Some problems require performance that only massively parallel
computers offer whose programming is still difficult. Works on
functional programming and parallelism can be divided in two
categories: explicit parallel extensions of functional languages ---
where languages are either non-deterministic
[29] or non-functional [2, 10]
--- and parallel implementations with functional semantics
[1] --- where resulting languages do not express
parallel algorithms directly and do not allow the prediction of
execution times. Algorithmic skeleton languages
[7, 30], in which only a finite set of
operations (the skeletons) are parallel, constitute an intermediate
approach. Their functional semantics is explicit but their parallel
operational semantics is implicit. The set of algorithmic skeletons
has to be as complete as possible but it is often dependent on the
domain of application.
The design of parallel programming languages is therefore a tradeoff
between:
-
the possibility of expressing parallel features necessary for
predictable efficiency, but which make programs more difficult to
write, to prove and to port
- the abstraction of such features that are necessary to make
parallel programming easier, but which must not hinder efficiency
and performance prediction.
We are exploring thoroughly the intermediate position of the paradigm
of algorithmic skeletons in order to obtain universal parallel
languages where execution cost can be easily determined from the
source code (in this context, cost means the estimate of parallel
execution time).

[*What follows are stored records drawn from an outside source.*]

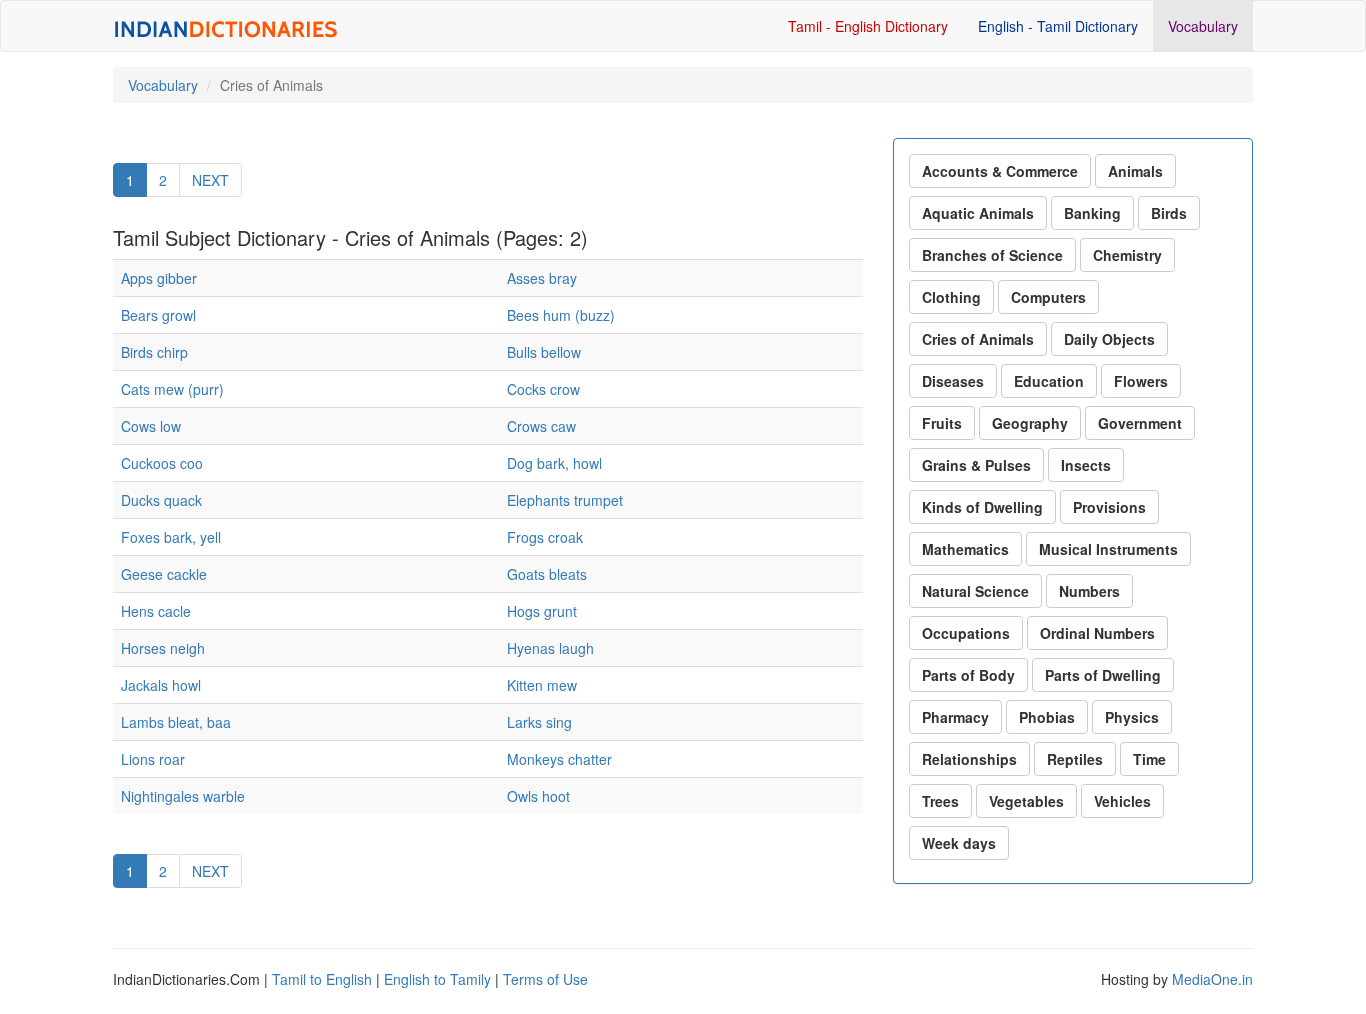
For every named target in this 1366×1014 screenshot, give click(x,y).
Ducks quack (161, 500)
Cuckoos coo (162, 463)
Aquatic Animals (978, 213)
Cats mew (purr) (172, 389)
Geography (1030, 423)
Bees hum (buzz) (561, 315)
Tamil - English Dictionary (868, 26)
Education (1049, 381)
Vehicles (1122, 801)
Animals (1135, 171)
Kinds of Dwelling (982, 507)
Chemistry (1127, 255)
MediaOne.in (1212, 979)
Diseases (953, 381)
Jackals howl (161, 685)
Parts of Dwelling (1103, 675)
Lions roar (153, 759)
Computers (1048, 297)
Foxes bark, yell (171, 537)
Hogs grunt (542, 611)
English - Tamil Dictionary (1058, 26)
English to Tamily (437, 979)
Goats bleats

This last requirement forces the use of explicit
processes corresponding to the parallel machine's processors. Bulk Synchronous Parallel (BSP) computing [27] is a
parallel programming model which uses explicit processes, offers a
high degree of abstraction and yet allows portable and predictable
performance on a wide variety of architectures.
A denotational approach led us to study the expressiveness of
functional parallel languages with explicit processes [16]
but this is not easily applicable to BSP algorithms. An operational
approach has led to a BSP lambda-calculus that is confluent and
universal for BSP algorithms [25], and to a library of
bulk synchronous primitives for the Objective Caml [21]
language which is sufficiently expressive and allows the prediction of
execution times [15].
This framework is a good tradeoff for parallel programming because:
-
we defined a confluent calculus so
-
we can design purely functional parallel languages from it.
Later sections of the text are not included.